Question

For any acute angle $\theta ,$ find the value of the expression: $\sqrt{\frac{1+\sin \theta }{1-\sin \theta }}$

Answer 1

Given: $\sqrt{\frac{1+\sin \theta }{1-\sin \theta }}$ and $\theta$ is an acute angle.

Now, rationalising the denominator, we get:

$\sqrt{\frac{1+\sin \theta }{1-\sin \theta }}$$=\sqrt{\frac{(1+\sin \theta )(1+\sin \theta )}{(1-\sin \theta )(1+\sin \theta )}}$

$=\sqrt{\frac{(1+\sin \theta {)}^2}{(1-{\sin }^2\theta )}}$

Using the identity: ${\cos }^2\theta +{\sin }^2\theta =1$

$\sqrt{\frac{(1+\sin \theta {)}^2}{(1-{\sin }^2\theta )}}=\sqrt{\frac{(1+\sin \theta {)}^2}{{\cos }^2\theta }}$

Since, $\theta$ is an acute angle, both $\sin \theta \&\cos \theta$ will be positive.

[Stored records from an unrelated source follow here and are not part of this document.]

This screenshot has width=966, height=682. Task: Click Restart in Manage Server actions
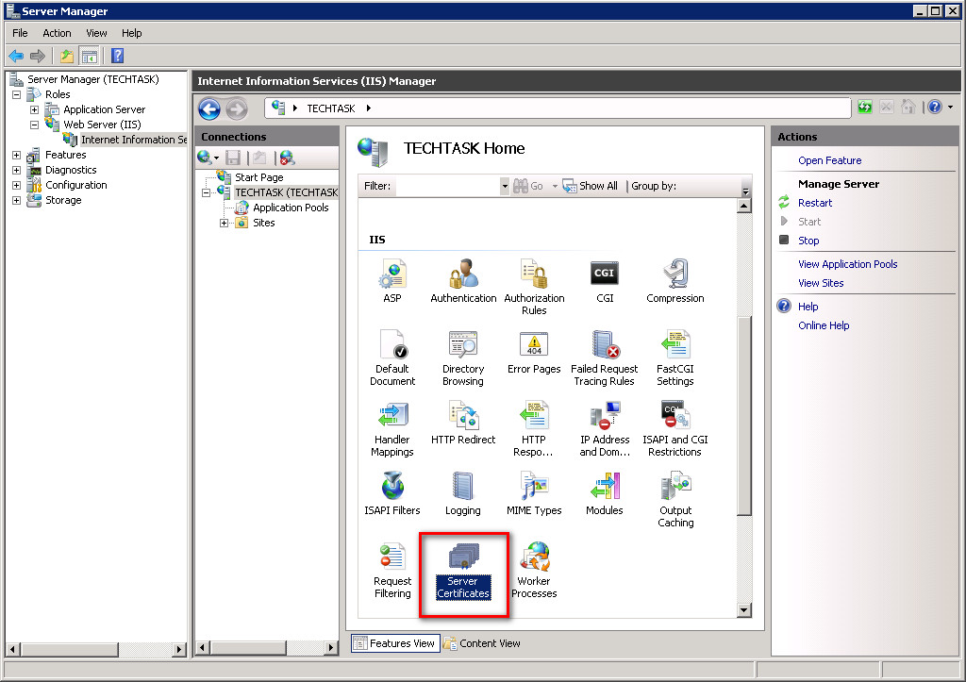coord(815,203)
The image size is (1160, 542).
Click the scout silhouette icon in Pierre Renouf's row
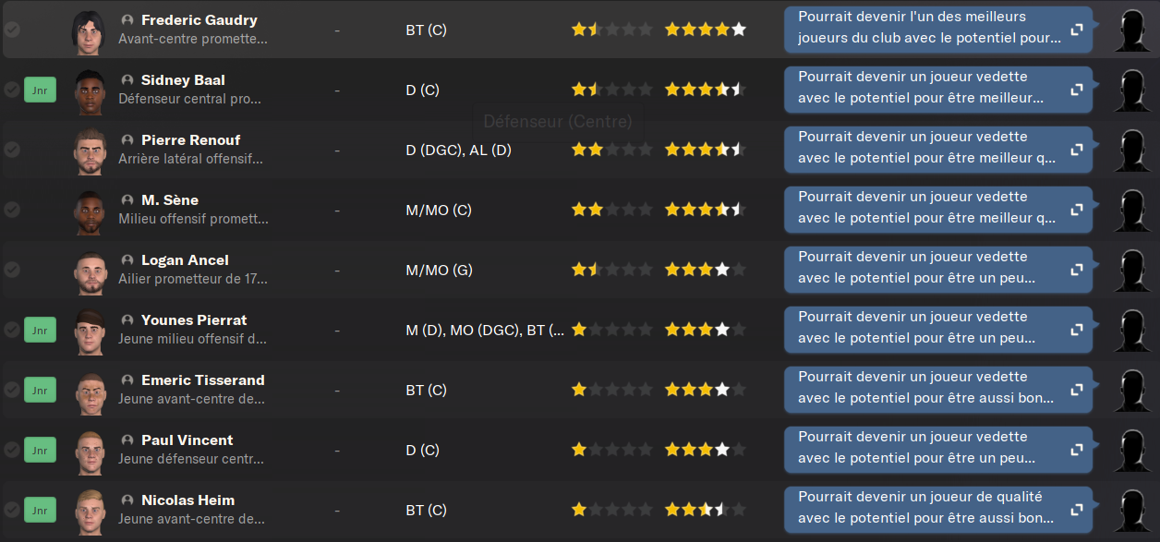(x=1132, y=150)
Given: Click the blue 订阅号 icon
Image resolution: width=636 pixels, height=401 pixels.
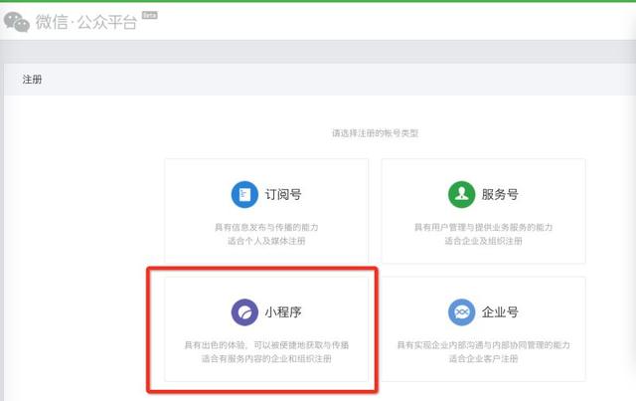Looking at the screenshot, I should pos(242,194).
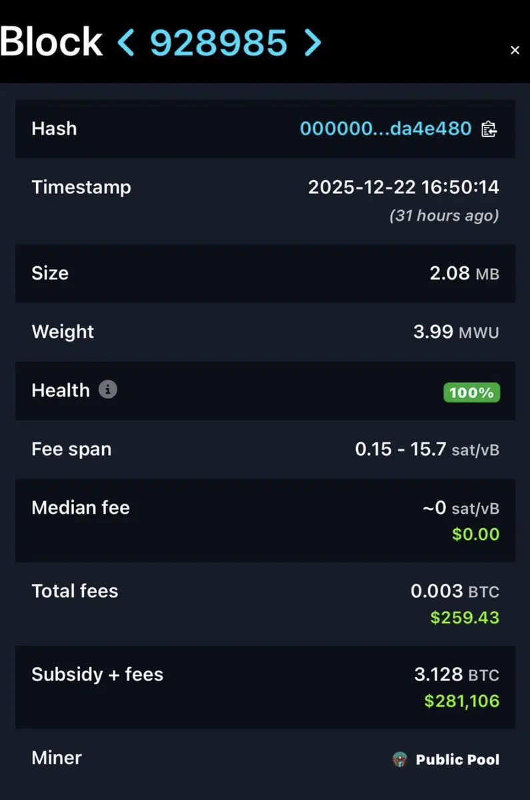The width and height of the screenshot is (530, 800).
Task: Click the Block title heading
Action: point(51,41)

$\Rightarrow \sqrt{\frac{(1+\sin \theta {)}^2}{{\cos }^2\theta }}=\frac{(1+\sin \theta )}{\cos \theta }$

$\Rightarrow \frac{(1+\sin \theta )}{\cos \theta }=\frac{1}{\cos \theta }+\frac{\sin \theta }{\cos \theta }=\sec \theta +\tan \theta$